*DIRECTIVE*
Reproduce verbatim the lines of the data below, starting from the line containing "has width=640, height=480." and continuing up to and including the line containing "I want to click on x-tick-label: 8, so".

----- MATERIALS PROVIDED -----

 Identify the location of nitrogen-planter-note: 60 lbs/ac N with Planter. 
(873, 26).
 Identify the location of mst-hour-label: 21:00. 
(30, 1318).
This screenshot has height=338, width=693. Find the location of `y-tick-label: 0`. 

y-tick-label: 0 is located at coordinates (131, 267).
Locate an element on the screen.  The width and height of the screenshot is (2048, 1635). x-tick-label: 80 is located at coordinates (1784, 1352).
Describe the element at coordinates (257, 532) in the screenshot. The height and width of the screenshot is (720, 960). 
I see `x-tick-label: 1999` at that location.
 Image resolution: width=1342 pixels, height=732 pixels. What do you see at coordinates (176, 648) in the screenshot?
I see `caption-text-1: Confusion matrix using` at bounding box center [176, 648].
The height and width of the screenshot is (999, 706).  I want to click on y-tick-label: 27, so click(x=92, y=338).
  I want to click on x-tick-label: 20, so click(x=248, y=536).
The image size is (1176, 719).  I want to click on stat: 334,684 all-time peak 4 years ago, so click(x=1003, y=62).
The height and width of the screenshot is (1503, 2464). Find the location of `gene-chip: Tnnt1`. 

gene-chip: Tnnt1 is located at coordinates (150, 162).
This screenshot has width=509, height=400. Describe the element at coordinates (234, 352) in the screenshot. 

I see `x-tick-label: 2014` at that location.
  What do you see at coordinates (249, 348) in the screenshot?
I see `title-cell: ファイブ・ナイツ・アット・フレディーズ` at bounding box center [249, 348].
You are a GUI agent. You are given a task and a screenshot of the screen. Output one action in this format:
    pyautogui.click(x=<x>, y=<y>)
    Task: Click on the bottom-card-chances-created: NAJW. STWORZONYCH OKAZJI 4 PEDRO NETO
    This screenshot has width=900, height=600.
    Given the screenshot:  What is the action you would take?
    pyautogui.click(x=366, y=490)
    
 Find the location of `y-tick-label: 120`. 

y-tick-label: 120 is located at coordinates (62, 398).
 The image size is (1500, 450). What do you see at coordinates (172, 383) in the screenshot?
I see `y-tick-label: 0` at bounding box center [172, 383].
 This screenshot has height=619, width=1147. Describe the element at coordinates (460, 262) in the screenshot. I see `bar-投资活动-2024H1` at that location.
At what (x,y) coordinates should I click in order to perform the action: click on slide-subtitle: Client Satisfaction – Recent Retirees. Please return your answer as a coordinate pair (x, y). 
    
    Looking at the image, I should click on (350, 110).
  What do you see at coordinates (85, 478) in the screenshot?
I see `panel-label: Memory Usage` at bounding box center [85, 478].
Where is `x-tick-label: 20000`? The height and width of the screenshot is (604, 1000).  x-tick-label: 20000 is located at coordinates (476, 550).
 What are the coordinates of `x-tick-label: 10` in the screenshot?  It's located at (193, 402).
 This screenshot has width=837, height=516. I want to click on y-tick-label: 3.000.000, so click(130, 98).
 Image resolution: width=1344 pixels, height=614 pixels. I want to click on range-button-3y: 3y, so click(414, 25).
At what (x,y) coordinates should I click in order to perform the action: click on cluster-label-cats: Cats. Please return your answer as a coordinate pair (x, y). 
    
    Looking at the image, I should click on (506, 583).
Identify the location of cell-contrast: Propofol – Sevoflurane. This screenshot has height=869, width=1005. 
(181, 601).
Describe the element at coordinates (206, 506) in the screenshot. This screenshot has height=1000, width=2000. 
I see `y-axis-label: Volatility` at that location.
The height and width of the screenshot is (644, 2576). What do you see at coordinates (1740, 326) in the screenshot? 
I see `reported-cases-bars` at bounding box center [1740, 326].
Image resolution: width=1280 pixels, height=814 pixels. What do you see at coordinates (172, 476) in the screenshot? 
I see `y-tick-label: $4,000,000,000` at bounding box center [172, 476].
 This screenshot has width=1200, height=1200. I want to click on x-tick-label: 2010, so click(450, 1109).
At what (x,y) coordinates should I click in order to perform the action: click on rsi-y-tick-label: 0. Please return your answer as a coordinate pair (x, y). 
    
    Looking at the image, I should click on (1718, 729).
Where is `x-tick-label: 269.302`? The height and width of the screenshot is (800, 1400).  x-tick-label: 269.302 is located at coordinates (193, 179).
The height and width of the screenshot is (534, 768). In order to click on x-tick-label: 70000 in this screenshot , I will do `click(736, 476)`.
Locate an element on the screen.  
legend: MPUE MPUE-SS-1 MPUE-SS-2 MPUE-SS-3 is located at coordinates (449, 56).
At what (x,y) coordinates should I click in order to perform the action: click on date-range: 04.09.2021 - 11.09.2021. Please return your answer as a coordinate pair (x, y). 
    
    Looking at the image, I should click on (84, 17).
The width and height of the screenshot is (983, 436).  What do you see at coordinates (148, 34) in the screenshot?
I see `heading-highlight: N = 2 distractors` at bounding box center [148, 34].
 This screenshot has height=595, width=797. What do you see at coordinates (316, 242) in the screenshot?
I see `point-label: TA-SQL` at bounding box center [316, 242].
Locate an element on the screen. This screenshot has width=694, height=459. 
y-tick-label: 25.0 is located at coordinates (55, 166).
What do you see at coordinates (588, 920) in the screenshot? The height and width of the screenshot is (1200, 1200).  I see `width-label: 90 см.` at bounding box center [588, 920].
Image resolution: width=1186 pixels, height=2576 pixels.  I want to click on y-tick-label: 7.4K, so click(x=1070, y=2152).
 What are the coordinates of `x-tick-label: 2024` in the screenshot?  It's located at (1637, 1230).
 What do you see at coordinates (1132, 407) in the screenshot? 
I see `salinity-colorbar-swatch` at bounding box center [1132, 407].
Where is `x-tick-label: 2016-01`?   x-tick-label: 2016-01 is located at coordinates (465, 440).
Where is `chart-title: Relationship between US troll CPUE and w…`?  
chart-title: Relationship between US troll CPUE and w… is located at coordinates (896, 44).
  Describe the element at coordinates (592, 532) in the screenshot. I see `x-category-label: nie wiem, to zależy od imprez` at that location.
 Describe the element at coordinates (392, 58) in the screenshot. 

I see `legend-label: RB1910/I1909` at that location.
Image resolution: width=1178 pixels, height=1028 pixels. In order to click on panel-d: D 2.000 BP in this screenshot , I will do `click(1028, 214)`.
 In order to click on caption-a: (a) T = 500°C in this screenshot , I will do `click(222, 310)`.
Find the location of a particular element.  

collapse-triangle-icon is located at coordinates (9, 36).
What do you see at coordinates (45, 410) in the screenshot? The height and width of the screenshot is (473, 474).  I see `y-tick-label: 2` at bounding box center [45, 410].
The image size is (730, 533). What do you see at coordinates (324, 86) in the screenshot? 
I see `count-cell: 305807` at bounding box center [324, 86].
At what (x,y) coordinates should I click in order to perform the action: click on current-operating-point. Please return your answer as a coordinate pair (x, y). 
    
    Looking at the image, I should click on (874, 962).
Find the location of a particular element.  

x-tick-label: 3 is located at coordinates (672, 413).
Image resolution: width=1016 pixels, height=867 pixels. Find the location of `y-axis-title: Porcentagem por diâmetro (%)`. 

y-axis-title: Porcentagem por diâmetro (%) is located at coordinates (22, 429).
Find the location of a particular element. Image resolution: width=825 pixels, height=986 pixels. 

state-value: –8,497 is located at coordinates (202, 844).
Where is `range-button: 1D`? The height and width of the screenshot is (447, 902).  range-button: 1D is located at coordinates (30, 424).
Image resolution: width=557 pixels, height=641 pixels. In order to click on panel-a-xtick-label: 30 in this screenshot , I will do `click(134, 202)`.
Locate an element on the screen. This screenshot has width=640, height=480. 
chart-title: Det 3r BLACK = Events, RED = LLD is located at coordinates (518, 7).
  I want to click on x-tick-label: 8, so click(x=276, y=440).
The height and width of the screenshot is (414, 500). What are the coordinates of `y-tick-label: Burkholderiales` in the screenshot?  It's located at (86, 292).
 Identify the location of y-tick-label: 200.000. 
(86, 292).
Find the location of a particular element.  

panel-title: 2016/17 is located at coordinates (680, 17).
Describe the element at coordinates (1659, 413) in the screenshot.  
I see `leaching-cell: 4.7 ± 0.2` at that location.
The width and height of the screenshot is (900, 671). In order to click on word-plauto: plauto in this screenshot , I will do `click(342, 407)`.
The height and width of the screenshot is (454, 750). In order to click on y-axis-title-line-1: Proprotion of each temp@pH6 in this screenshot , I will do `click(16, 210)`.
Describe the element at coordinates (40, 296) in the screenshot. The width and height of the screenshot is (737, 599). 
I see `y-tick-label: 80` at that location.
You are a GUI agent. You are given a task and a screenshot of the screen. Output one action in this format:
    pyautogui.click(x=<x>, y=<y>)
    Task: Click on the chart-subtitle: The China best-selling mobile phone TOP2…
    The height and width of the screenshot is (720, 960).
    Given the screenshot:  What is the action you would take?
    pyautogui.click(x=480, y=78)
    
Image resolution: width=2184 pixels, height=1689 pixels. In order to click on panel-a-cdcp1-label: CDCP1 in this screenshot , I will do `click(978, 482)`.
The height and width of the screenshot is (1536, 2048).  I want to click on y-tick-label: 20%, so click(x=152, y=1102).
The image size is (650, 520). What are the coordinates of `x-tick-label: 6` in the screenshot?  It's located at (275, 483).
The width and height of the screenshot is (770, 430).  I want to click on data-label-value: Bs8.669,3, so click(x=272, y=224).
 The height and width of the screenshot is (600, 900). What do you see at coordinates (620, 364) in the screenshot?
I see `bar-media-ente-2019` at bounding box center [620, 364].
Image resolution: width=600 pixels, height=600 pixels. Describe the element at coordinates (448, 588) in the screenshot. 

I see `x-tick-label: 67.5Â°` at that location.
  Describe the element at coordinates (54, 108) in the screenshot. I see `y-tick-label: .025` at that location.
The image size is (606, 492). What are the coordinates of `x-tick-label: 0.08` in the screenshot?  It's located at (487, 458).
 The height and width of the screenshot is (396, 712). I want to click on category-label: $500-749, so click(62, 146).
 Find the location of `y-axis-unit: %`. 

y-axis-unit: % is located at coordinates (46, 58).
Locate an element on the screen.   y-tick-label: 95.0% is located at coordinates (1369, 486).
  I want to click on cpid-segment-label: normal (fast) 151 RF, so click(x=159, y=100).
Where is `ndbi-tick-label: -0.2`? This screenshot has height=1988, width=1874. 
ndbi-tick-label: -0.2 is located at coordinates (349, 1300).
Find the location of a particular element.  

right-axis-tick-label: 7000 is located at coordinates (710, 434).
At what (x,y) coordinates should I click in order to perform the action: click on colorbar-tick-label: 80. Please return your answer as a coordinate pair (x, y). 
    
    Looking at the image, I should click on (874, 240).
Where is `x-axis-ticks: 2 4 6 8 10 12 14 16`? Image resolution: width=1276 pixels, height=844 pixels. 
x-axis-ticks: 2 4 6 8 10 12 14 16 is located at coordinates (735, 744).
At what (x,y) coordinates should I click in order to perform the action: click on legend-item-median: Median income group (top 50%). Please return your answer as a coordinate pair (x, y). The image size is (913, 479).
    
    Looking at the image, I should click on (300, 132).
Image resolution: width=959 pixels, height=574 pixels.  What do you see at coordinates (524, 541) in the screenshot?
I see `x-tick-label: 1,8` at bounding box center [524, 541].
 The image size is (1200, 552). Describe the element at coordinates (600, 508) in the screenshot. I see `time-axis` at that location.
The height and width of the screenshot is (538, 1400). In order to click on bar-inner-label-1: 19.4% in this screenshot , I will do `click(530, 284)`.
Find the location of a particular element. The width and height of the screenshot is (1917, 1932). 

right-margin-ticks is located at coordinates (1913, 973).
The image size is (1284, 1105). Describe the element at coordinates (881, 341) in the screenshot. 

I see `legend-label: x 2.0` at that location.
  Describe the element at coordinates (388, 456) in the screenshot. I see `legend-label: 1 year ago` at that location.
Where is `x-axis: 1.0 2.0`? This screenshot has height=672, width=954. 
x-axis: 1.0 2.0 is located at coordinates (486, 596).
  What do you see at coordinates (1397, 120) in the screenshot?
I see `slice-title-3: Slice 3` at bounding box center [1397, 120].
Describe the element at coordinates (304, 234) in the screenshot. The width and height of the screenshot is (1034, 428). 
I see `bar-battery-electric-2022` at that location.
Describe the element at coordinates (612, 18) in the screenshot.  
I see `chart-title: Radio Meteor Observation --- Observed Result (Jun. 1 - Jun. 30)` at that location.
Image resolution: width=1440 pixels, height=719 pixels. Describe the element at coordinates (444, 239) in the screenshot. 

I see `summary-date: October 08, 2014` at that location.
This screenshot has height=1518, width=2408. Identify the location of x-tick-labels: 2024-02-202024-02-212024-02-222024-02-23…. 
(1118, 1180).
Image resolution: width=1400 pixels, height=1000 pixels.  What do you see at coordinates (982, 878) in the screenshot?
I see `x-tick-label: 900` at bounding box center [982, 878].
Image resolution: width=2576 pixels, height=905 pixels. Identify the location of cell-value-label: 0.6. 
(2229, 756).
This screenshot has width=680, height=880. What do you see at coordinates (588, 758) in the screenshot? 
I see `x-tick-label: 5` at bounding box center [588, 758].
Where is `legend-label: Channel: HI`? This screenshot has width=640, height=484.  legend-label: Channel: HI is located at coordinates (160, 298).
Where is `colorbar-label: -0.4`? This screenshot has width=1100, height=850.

-----

*RESULT OF THE EXERCISE*
Locate an element on the screen. This screenshot has width=640, height=480. 
chart-title: Det 3r BLACK = Events, RED = LLD is located at coordinates (518, 7).
  I want to click on x-tick-label: 8, so click(x=276, y=440).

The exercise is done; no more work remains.